What you have to do:
Locate each line in the items below that contains the string "title" with the same capitalization, and copy those lines out in full.
BEGIN The input
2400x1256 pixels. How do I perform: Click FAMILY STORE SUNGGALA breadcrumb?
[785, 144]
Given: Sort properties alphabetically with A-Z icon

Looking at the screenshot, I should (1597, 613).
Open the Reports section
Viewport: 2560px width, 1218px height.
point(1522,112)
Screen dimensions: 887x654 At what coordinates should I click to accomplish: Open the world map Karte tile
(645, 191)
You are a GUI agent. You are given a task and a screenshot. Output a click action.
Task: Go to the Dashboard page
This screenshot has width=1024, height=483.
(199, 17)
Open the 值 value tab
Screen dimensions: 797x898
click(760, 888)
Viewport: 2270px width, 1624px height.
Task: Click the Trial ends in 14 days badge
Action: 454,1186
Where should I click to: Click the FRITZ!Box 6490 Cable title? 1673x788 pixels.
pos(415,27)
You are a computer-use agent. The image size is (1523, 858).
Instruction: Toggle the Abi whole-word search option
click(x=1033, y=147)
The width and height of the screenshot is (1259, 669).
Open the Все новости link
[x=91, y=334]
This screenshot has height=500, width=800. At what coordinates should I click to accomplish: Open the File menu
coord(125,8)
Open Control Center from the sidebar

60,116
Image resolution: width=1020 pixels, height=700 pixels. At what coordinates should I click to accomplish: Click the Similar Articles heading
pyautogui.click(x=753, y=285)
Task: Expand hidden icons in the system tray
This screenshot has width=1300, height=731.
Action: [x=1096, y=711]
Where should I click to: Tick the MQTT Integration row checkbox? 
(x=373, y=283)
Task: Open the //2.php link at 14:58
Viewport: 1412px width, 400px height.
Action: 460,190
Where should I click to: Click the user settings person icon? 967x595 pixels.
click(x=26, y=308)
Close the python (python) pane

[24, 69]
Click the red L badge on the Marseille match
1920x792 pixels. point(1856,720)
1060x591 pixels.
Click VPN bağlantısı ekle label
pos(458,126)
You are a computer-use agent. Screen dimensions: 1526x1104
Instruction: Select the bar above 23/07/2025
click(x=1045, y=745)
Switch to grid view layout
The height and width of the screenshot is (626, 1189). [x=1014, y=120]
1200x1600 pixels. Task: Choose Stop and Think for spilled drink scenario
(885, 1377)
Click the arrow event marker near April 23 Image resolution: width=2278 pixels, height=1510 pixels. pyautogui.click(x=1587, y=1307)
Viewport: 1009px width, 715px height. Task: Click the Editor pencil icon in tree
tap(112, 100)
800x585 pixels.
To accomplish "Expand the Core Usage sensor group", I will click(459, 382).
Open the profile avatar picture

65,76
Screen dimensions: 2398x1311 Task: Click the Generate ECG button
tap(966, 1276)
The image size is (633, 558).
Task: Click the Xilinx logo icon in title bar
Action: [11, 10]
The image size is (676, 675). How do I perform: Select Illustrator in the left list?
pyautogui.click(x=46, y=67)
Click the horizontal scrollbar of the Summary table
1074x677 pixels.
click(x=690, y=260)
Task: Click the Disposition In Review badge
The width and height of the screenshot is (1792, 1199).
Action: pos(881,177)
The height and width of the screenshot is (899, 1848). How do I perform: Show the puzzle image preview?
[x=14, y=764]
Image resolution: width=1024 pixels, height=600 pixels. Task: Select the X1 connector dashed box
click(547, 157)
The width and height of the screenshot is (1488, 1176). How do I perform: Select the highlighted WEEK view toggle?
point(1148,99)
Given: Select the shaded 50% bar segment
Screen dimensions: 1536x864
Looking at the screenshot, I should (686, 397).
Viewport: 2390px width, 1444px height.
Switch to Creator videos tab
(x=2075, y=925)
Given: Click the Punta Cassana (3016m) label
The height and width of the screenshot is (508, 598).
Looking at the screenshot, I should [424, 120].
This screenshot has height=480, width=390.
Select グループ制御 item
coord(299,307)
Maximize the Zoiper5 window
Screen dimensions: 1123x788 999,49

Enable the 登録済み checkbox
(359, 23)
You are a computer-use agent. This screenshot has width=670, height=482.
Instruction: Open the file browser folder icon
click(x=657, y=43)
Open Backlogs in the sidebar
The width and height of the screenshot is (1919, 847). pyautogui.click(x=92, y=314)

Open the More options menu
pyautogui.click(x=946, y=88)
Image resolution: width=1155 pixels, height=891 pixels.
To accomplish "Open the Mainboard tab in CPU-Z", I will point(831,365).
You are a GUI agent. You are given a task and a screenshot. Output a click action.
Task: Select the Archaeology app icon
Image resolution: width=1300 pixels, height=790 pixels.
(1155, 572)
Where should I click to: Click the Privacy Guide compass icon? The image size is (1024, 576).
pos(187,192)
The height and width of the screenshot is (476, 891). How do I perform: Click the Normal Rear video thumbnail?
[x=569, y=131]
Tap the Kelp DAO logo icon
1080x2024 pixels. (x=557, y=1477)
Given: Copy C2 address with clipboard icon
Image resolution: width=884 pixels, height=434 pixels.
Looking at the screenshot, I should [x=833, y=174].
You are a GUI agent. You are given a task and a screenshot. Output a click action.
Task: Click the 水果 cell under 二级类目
END The input
Response to the task:
Where should I click to: Click the FRITZ!Box 6490 Cable title? 1673x788 pixels.
Task: Click the Xilinx logo icon in title bar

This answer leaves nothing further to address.